Looking back I am sure my tone wasn’t the nicest. This tiny situation was the proverbial straw. A culmination of being the sole parent for two weeks while my husband is out of town for a month. I am sure my less-than-stellar reaction to a tiny request may have seemed disproportionate. And herein lies our lesson:

They didn’t know my story. Everyone has a story.

A raised voice doesn’t signify a bad mommy. It may be the last resource an exhausted woman has before completely melting into a pile of tears. A moment of zoning out on an iPhone doesn’t automatically mean a neglectful parent, it may be a mother who is stretched too thin trying to find a moment to connect with her friend to find some solace. A mom who caves and lets her child have a cookie for lunch may not be permissive, she may be choosing not to wage war on her determined tot. Instead, maybe she realized that details won’t be seen when the big picture is looked back on later.

Those moms didn’t know my story. They just saw a moment of weakness and exhaustion. Also, they didn’t see the hugs and kisses as I buckled my daughter into her carseat. They didn’t hear me apologize for not speaking as nicely as I should have. They didn’t hear a tiny, nearly three year old, voice respond with, “It oh-tay Momma! I wuv you. You best Momma ever!”

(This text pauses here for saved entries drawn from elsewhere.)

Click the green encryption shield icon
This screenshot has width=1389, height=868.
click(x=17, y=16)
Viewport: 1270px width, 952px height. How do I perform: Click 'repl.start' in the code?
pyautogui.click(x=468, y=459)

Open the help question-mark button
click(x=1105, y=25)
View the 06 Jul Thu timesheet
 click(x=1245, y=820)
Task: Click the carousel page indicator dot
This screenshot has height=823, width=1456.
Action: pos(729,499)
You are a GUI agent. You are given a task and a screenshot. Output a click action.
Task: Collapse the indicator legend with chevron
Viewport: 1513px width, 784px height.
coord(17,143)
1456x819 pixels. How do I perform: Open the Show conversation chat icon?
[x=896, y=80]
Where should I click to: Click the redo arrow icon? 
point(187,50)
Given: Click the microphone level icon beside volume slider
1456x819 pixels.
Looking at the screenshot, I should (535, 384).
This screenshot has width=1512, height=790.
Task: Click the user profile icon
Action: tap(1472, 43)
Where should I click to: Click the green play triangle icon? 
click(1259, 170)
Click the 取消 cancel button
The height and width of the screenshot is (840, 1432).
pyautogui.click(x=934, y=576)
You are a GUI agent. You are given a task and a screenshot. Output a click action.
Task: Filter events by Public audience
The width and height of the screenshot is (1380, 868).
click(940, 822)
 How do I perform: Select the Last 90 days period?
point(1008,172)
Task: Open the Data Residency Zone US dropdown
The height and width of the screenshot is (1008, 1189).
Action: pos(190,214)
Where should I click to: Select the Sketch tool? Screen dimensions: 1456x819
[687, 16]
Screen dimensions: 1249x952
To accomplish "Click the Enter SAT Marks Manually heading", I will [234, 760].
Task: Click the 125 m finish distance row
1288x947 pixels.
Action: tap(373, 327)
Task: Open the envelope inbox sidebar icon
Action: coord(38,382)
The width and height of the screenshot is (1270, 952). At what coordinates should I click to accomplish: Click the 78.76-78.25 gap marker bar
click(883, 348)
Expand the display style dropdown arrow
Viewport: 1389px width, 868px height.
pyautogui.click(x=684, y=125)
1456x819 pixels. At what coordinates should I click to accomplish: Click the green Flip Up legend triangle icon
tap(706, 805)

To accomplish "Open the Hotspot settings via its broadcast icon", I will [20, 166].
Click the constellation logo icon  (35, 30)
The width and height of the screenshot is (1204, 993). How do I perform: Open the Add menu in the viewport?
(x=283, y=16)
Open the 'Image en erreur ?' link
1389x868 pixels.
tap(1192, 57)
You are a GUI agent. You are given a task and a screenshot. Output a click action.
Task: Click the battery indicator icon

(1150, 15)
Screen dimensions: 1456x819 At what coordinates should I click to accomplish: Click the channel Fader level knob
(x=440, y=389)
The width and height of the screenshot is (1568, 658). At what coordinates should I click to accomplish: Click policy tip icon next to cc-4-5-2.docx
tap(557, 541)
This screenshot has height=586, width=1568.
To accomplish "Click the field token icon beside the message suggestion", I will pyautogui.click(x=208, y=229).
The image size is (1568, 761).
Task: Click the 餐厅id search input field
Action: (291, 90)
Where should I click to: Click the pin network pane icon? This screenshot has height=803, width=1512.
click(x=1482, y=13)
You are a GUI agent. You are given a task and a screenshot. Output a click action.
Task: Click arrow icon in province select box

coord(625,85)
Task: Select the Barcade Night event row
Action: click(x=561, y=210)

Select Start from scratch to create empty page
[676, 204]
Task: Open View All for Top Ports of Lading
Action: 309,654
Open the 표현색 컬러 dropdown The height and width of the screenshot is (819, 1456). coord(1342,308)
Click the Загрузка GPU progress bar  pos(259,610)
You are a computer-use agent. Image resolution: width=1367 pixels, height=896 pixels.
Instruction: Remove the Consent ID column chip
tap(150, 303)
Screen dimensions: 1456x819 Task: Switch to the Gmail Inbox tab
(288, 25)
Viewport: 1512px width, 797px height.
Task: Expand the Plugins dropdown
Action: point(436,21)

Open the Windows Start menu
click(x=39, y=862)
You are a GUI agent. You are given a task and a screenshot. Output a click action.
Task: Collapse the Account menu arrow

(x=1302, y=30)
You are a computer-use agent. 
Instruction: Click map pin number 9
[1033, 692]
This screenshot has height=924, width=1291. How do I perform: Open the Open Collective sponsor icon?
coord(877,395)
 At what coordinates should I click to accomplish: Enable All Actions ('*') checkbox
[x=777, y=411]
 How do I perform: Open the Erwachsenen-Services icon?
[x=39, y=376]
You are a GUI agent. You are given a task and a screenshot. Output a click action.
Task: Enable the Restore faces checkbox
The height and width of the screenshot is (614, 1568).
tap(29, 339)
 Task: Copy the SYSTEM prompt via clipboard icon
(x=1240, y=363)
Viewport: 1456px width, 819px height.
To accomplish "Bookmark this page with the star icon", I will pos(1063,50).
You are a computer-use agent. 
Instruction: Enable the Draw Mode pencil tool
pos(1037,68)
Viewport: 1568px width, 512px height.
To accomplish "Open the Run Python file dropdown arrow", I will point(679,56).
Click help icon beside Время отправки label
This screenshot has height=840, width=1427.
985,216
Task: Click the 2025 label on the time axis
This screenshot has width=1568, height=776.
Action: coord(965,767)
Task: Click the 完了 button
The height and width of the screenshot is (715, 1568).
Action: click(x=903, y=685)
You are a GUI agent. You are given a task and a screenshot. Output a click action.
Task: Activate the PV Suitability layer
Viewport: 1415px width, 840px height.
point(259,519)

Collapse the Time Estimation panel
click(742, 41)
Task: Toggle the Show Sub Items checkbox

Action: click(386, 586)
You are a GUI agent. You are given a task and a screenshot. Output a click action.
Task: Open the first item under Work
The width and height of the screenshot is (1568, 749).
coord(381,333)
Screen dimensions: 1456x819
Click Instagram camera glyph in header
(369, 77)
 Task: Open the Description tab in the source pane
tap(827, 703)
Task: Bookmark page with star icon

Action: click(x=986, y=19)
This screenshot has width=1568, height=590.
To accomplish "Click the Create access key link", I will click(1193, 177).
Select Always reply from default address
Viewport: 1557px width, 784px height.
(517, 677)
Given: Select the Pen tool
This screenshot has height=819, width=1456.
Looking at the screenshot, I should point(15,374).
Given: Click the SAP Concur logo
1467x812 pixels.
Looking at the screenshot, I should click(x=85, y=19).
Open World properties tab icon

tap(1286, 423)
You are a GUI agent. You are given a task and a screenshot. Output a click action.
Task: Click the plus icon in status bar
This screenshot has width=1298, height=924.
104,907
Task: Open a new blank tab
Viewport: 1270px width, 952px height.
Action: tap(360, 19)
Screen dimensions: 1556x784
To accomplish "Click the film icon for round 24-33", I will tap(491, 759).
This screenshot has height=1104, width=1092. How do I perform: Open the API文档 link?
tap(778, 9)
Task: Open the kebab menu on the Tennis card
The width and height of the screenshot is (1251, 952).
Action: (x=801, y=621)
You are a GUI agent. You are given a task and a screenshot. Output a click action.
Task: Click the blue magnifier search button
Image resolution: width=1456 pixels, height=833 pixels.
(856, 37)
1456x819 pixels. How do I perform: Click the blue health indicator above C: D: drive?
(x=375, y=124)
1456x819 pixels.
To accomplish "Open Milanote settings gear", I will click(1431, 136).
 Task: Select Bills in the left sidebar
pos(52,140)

They missed all the love and happiness and only zoned in on the 15 seconds of challenge. They decided it was ok to shake their heads. To stare at me and my daughter while we tried to work things out. To talk about me like I couldn’t hear their words. They decided to pass judgement and make me feel like an absolutely awful parent in a moment when all I needed was someone to tell me that I wasn’t. They made a fellow mom...woman....human being...feel awful.

As I have said in the past, this has got to stop! We don’t know what other people are struggling with. We don’t know their story. Instead of assuming they are awful, assume they need reassurance. Assume that no good, no kindness, will come out of making them feel worse. Put yourself in their shoes. Would you appreciate shaking heads and hushed judgments or would you prefer a kind smile and a helping hand?

I am far from a perfect parent. I have my flaws and I confess to them all. I am human, just like those other moms. We are all flawed. Was I saddened by their actions? Yes. Did they make me doubt my ability to be a good momma to my sweet girl? Absolutely. Am I angry at them for judging me? No. We are all perfectly imperfect. We only do better when we know better. I have faith that they simply didn’t know better. So, instead of beating myself up, I will learn from this experience. I will grown and try my best to do better.

When I inevitably have an off day, I hope that instead of shaking heads, I encounter kind, knowing smiles. I hope I encounter someone who realizes that we are all perfectly imperfect and we all have a story.


1 comment:

  1. Oh lord, have we all been there! I will admit, pre-kids, I was that way, sometimes. I never said anything that could be heard by the parent at the time, but I certainly talked about it later "I can't believe she said that to her child...I don't understand how anyone could be that way" etc...etc...then I had kids and I "got it". It is a shame that we are judged by those 15 seconds and not by the big picture.